Singh N, Mehra R K, Srivastava N
Malaria Research Centre, Field Station (ICMR), Medical College Buildings, Jabalpur 482003, India.
Ann Trop Med Parasitol. 2001 Jan;95(1):19-29. doi: 10.1080/00034980020035889.
The clinico-epidemiological pattern of malarial infection in a cohort of pregnant women and infants was analysed during a malaria epidemic (1997-1998). The subjects were all members of tribal communities in an isolated and almost inaccessible area of central India. Overall, 151 (55%) of the 274 pregnant women investigated were found to have malarial infections at some time during the study, with Plasmodium falciparum predominating (88% of infections). All of the women investigated, whether primigravidae (42% found infected), secundigravidae (68%) or multigravidae (54%), were at great risk of developing severe malaria. When trimesters were compared, the highest prevalence of P. falciparum infection was recorded in the second (59% infected), irrespective of parity. Of the women found infected with P. falciparum, 3% had abortions, 4% stillbirths and 2% had babies who died while neonates. The small number of P. vivax infections observed prevented similar analyses for this species of parasite. Malarial infection was also seen in 218 (41%) of the 535 infants investigated. The values of age-specific prevalences revealed that > 30% of the infants examined at 2 months of age were then found to have P. vivax and/or P. falciparum parasitaemias. At 1 year of age, overall malaria prevalence was 50%, with P. vivax representing 25% of the infections and P. falciparum the rest. Subsequent follow-up revealed that three of the infants investigated, each of whom had had P. falciparum infections previously, died before their first birthdays. Re-infections (or treatment failures) were found to be common, both in the infants and the pregnant women. Pregnant women and infants from the study area clearly require systematic intervention to reduce their malaria-attributable morbidity.

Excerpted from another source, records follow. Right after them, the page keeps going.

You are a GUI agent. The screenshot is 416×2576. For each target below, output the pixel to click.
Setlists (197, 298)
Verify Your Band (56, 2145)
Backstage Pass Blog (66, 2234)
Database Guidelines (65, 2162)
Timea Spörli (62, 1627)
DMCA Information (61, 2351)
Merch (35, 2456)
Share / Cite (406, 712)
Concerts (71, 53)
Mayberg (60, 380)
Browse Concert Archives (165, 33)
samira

在一次疟疾流行期间(1997 - 1998年),对一组孕妇和婴儿的疟疾感染临床流行病学模式进行了分析。研究对象是印度中部一个偏远且几乎与世隔绝地区部落社区的所有成员。总体而言,在接受调查的274名孕妇中,有151名(55%)在研究期间的某个时间被发现感染了疟疾,其中以恶性疟原虫为主(占感染病例的88%)。所有接受调查的妇女,无论是初产妇(42%被发现感染)、经产妇(68%)还是多产妇(54%),都有患重症疟疾的高风险。当比较孕期时,无论胎次如何,恶性疟原虫感染率最高的是孕中期(59%感染)。在被发现感染恶性疟原虫的妇女中,3%发生了流产,4%出现死产,2%的婴儿在新生儿期死亡。观察到的间日疟原虫感染病例数量较少,无法对该种寄生虫进行类似分析。在接受调查的535名婴儿中,也有218名(41%)被发现感染了疟疾。年龄特异性感染率显示,在2个月大时接受检查的婴儿中,超过30%被发现患有间日疟原虫和/或恶性疟原虫血症。在1岁时,总体疟疾感染率为50%,其中间日疟原虫占感染病例的25%,其余为恶性疟原虫。随后的随访发现,接受调查的婴儿中有3名此前均感染过恶性疟原虫,在1岁生日前死亡。在婴儿和孕妇中,再次感染(或治疗失败)都很常见。研究区域的孕妇和婴儿显然需要系统干预,以降低疟疾所致的发病率。